Please note: The copyright of this article belongs to the BBC, and while I believe that the inclusion here constitutes fair usage given the historical value, please be aware that it may be removed at any time.

Since making those scans, I've learnt that all issues of this in-house publication have been made available on-line at the BBCeng.info site, and there are lots of fascinating articles to be found there. For example, issue 4 mentions the ongoing development work that would eventually produce the LS5/9, the launch of which is mentioned in issue 10.

BBC LS3/6, Spendor BC-1, Rogers Export Monitors

These models are related, but the exact relationships are quite hard to decipher. This e-mail from Allen Edelstein helps to clarify things. It was written during a discussion on the Spendor mailing list.

The Export Monitors were a mod of the LS3/6 by Rogers on their own to make the speaker a better home product.
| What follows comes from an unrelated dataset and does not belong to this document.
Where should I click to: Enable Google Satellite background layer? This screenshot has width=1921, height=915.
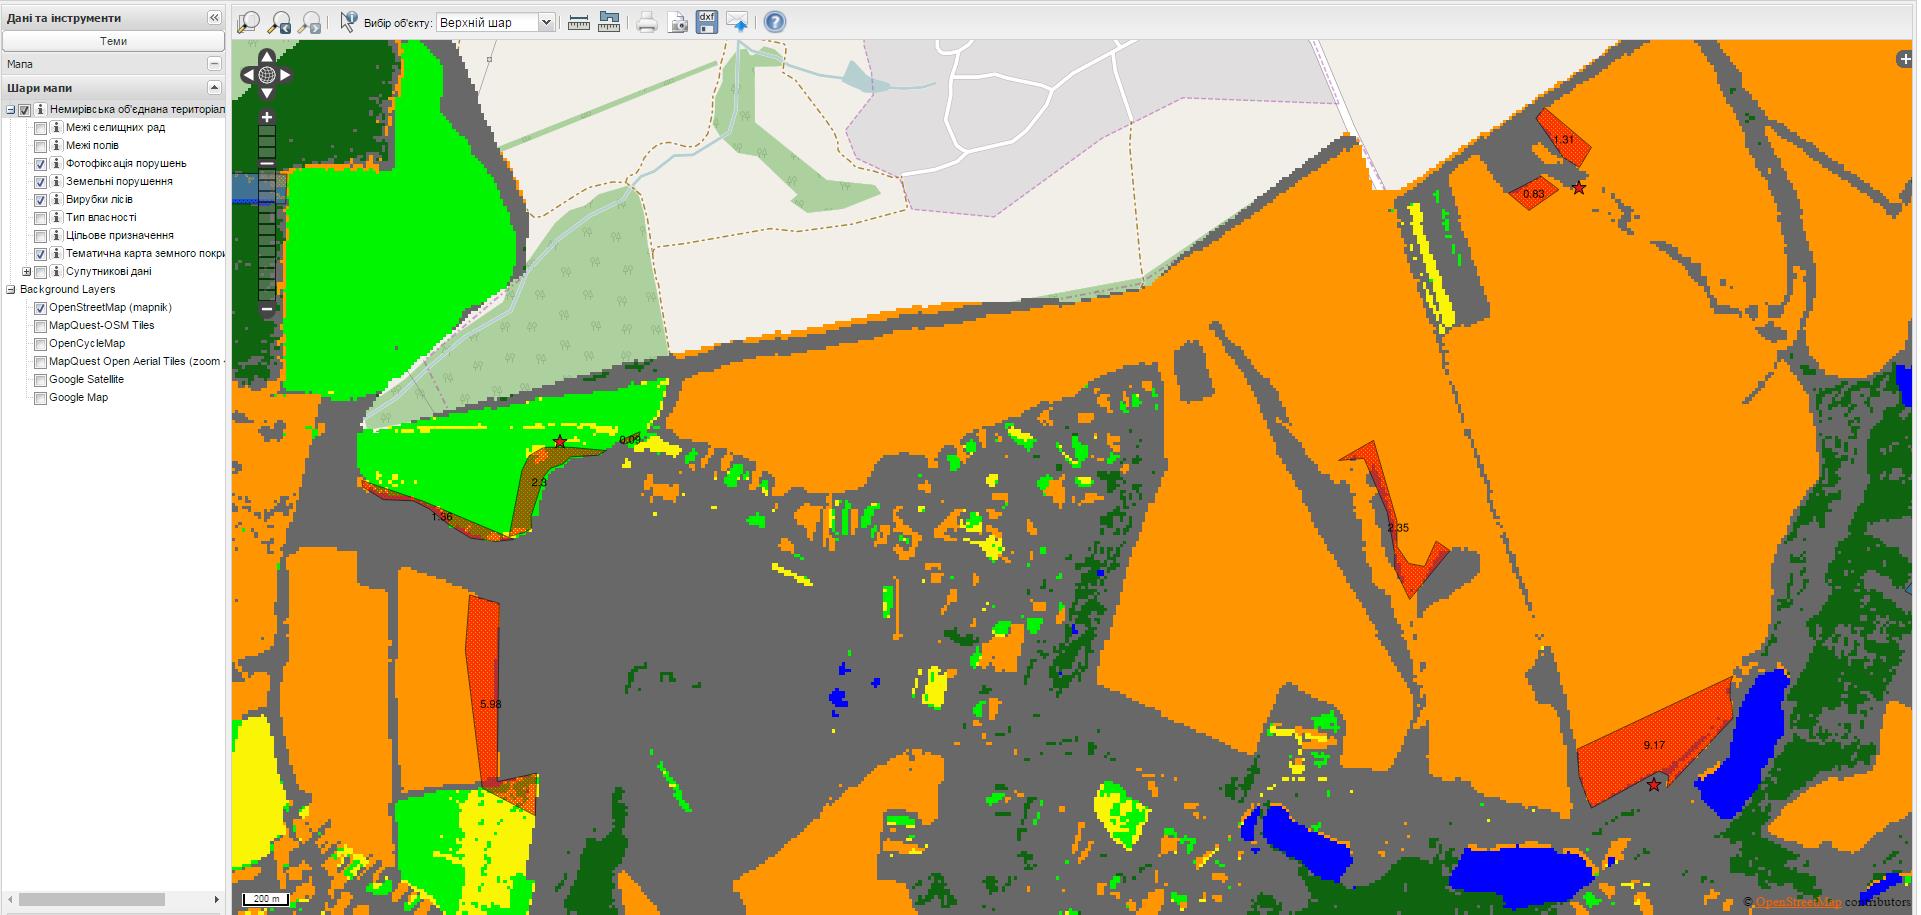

This was especially to increase the power handling which was low on the LS3/6 partially due to a light voice coil structure with a paper former. I recall (over 25 years ago) that the LS3/6 had the most beautiful, slightly lush midrange of any speaker I had ever heard and I'm not sure if this still would not be true.
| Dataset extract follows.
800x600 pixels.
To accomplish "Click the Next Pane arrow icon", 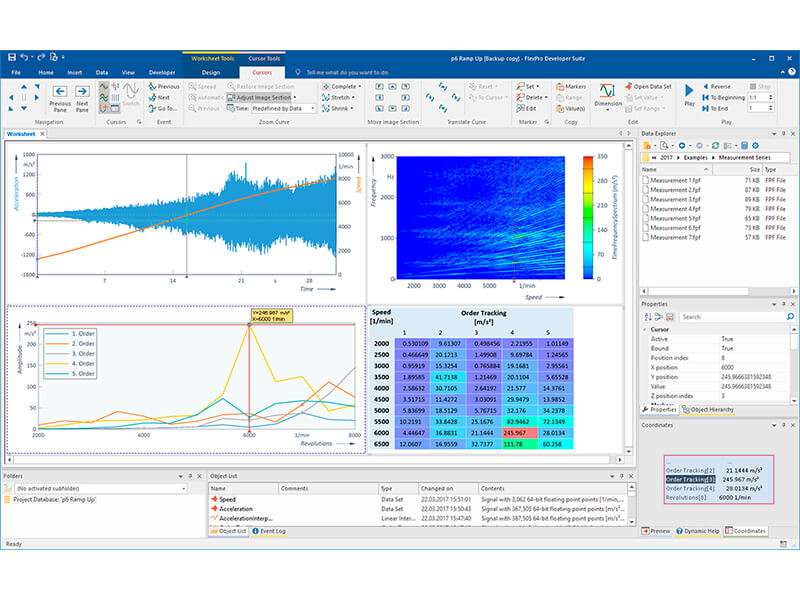I will click(82, 92).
The BC1 was a pre-derivative of the LS3/6, but not a BBC model. Spencer Hughes had worked on the 3 way LS5/5. The BBC thought they could use the 8 inch mid of the LS5/5 to make a 2 way smaller monitor and they started to work on it. They stopped mid-stream and Spencer used the research to develop the BC1 on his own. It was originally a 2 way with just an HF1300. The STC super tweeter was added later. Meanwhile the BBC started the LS3/6 work again and finished it. Rogers took on the manufacture and they proposed adding the HF2000 super tweeter which the BBC approved.

Allen Edelstein

So, quite complicated! There is a detailed letter from Spencer Hughes that covers the story - many thanks to Derek Hughes for allowing me to include it here. You can read the whole letter here, or my summary below:

Spencer Hughes was working as a lab technician on the development of the 12 inch drive unit that ended up in the LS5/5. Inspired by this experience, he developed an 8 inch Bextrene coned drive unit at home using an improvised setup, which, with the addition of a Celestion HF1300, became the BC1. This was done outside of the BBC, but he did offer the design to the BBC, as the terms of his employment required. Initially, it was turned down because of the greater and greater sound pressure levels that were being demanded at the time, but subsequently, a need for such a unit did arise, and at this point, the BC1 design was adopted. The BBC designated it LS3/6.

In the transition from the BC1 to the LS3/6, some changes were made - most obviously the addition of a large auto-transformer to allow the overall sensitivity of the unit to be adjusted.

Some months later, the Coles 4001 super-tweeter was added to the BC1, turning it into the familiar 3-way unit that we know today. Meanwhile, and quite separately, the LS3/6 also morphed into a 3-way design; but this was at the suggestion of Rogers, who had been selected to manufacture the unit. Rogers used the Celestion HF2000.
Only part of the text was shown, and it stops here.